> _O que fazer_
Reescreva o trecho sobre as leis de incentivo à cultura entre "Esta é uma questão" e "corporações no Brasil.", inclusive, substituindo "consenso" por "acordo".

As leis de incentivo colocam a arte aos pés das corporações?
Esta é uma questão muito debatida, seja em redes que refletem o financiamento à cultura, como o Cultura e Mercado, ou mesmo no Ministério da Cultura, que inclusive alega este problema para querer modificar as leis, mas estranhamente cria um projeto de lei absolutamente desencontrado, que pode piorar mais ainda a questão. O fato é que parece existir um consenso de que as leis de incentivo tornaram a arte subordinada às corporações no Brasil.

Retomando o texto do Badah, que traz exemplos de obras de artes visuais proibidas de serem exibidas por incomodarem seus patrocinadores pelos temas abordados, cito o próprio autor para respondê-lo: “Os dois exemplos (…) expõem uma ferida aberta numa sociedade que financia a arte com dinheiro público por decisão das grandes corporações.” Concordo com o autor. E como podemos resolver isto? A resposta pode ser lugar-comum, mas me parece a única* possível: com um Estado que assuma a sua parte. A partir do momento em que o investimento privado deixe de ser a maior forma de investimento na cultura do país, o que as corporações definirem não representará risco.
* = em tempo: gostaria muito de ser confrontada aqui com outras opções!

O mais grave nisso tudo é que as corporações estão realizando seus investimentos com um recurso que é público! O Estado está deixando a critério do setor privado, que possui interesses específicos, a seleção do que deve ou não receber financiamento com dinheiro que é de todos nós.

Apenas uma observação, finalizando o tema das leis: eu creio que o maior mérito das leis de incentivo à cultura no Brasil será a formação do investimento privado em cultura. Acredito que as corporações entenderam a lição, perceberam a importância e força que a cultura pode ter para seus negócios e vejo nisso um processo educativo mesmo, onde por mais que as leis mudem ou deixem de existir, o investimento não cessará de todo. Pode ser reduzido, mas não acredito na sua extinção. Mas isso é tema para um outro debate…

Estaria a arte subordinada às grandes corporações?
A arte não está subordinada às grandes corporações, no sentido de sua criação. Não acredito que artistas deixem de criar porque não têm patrocínio. Ouso dizer que conheço alguns que pensam que deixaram de criar porque não têm recursos e entoam o discurso do “preciso fazer outra coisa para sobreviver”, mas continuam produzindo arte e cultura, às vezes até sem se dar conta de o estarem fazendo. Pode ser uma visão romântica de que a arte brota e existe independente de qualquer coisa, mas eu acredito nela. Então, não acredito que a arte deixe de ser produzida ou corra riscos, quando falamos da existência da arte em si. Mas no âmbito de sua fruição e difusão, no Brasil, atualmente, minha resposta seria SIM. De que outra forma se consegue fazer uma obra de arte chegar ao público (ou o público chegar a ela), circular pelo país, estar nos meios de comunicação? Reconheço a existência de iniciativas que tentam e conseguem quebrar esta regra (pra citar um exemplo bem básico, a fórmula da “auto-pirataria” que a banda paraense Calypso criou) mas vejo a maior parte da produção artística dependente do apoio das grandes corporações para conseguir seu lugar ao sol. E não entendo ‘lugar ao sol’ como espaço na mídia (ou enriquecimento de artistas) , mas sim, como difusão; alcance público, que é outra coisa bem diferente – e que me parece muito mais importante.

> _Material reunido_
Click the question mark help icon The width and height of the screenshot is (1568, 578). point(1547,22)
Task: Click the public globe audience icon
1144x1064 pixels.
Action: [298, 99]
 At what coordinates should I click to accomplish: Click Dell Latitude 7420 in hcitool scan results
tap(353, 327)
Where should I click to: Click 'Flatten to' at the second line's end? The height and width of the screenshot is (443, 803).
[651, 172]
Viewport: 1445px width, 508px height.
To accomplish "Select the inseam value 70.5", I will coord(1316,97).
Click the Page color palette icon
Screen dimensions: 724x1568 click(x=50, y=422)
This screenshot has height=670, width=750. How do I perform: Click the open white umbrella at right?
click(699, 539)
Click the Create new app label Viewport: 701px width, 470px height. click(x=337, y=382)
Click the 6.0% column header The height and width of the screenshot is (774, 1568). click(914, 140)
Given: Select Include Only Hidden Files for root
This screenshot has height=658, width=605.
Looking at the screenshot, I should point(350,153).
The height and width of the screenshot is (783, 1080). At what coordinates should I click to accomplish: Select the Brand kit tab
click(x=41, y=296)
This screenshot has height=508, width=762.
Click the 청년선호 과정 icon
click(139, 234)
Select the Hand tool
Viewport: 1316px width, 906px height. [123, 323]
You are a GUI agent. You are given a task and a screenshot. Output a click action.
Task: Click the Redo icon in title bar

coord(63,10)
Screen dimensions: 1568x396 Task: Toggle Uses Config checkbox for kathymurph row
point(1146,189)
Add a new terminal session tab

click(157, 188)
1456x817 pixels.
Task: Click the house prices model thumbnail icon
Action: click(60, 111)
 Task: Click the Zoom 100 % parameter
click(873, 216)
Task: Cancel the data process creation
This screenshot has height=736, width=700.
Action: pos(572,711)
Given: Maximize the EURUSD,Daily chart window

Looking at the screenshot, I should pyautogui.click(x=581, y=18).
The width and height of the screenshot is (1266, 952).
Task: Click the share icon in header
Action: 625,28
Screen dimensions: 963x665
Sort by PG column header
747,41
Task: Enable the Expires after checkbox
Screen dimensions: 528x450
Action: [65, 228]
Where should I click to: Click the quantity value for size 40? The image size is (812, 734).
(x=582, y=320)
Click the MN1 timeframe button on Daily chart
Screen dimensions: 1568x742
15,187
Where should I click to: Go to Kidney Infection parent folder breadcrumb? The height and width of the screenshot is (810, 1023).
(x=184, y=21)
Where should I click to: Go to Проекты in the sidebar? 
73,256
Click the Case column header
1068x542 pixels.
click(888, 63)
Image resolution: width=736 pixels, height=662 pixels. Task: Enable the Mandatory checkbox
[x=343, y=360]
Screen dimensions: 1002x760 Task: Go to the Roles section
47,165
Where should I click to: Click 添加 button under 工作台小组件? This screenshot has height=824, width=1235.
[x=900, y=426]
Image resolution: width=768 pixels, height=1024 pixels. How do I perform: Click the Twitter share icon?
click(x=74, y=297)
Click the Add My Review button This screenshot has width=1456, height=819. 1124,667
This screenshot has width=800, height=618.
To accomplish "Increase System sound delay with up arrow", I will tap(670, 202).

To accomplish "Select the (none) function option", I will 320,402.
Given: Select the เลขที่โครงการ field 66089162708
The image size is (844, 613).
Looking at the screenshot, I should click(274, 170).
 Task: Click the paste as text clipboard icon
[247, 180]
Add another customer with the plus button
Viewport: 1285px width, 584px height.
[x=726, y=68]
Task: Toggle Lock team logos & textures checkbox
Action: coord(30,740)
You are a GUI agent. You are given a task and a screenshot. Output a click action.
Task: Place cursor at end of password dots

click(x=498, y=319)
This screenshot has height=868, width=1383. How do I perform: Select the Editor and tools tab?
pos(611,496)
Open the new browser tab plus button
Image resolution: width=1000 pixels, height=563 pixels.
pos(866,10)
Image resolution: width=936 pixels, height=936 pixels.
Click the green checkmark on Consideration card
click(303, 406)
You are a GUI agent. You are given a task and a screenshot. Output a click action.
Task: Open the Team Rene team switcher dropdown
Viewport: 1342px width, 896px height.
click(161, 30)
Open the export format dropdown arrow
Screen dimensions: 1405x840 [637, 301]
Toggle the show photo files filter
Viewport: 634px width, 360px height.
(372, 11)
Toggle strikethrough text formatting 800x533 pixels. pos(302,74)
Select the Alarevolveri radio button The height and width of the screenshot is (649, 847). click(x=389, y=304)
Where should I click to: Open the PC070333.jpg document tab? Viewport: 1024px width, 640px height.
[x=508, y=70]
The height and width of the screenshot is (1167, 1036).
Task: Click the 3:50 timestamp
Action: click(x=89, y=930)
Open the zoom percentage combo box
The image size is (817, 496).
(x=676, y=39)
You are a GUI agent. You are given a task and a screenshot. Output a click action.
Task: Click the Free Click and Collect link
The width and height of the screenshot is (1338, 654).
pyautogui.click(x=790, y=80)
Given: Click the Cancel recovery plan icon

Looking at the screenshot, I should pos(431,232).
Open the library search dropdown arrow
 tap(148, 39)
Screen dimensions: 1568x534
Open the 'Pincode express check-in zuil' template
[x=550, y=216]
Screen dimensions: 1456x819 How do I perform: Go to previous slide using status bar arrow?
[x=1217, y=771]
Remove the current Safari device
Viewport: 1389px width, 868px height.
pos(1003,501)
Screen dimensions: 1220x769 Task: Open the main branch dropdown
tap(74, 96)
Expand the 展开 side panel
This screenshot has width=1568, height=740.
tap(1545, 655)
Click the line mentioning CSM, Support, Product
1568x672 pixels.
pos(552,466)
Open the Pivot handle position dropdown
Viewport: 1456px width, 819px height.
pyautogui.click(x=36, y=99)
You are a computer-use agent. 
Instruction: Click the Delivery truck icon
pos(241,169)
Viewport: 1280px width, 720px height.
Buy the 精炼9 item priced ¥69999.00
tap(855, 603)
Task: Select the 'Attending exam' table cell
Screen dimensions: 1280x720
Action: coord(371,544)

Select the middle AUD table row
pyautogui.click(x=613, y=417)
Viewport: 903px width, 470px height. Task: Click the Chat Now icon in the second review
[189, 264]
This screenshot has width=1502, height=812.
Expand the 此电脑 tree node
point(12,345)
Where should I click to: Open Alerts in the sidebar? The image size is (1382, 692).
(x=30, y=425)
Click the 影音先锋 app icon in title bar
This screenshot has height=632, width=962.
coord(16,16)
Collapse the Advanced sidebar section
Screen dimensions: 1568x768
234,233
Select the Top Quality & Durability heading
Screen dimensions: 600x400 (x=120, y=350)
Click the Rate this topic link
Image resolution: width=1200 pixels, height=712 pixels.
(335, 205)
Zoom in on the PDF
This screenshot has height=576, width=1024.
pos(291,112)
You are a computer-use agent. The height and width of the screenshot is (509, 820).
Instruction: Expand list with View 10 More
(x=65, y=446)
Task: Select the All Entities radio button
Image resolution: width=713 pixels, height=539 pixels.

> _Resposta do exercício_
Esta é uma questão muito debatida, seja em redes que refletem o financiamento à cultura, como o Cultura e Mercado, ou mesmo no Ministério da Cultura, que inclusive alega este problema para querer modificar as leis, mas estranhamente cria um projeto de lei absolutamente desencontrado, que pode piorar mais ainda a questão. O fato é que parece existir um acordo de que as leis de incentivo tornaram a arte subordinada às corporações no Brasil.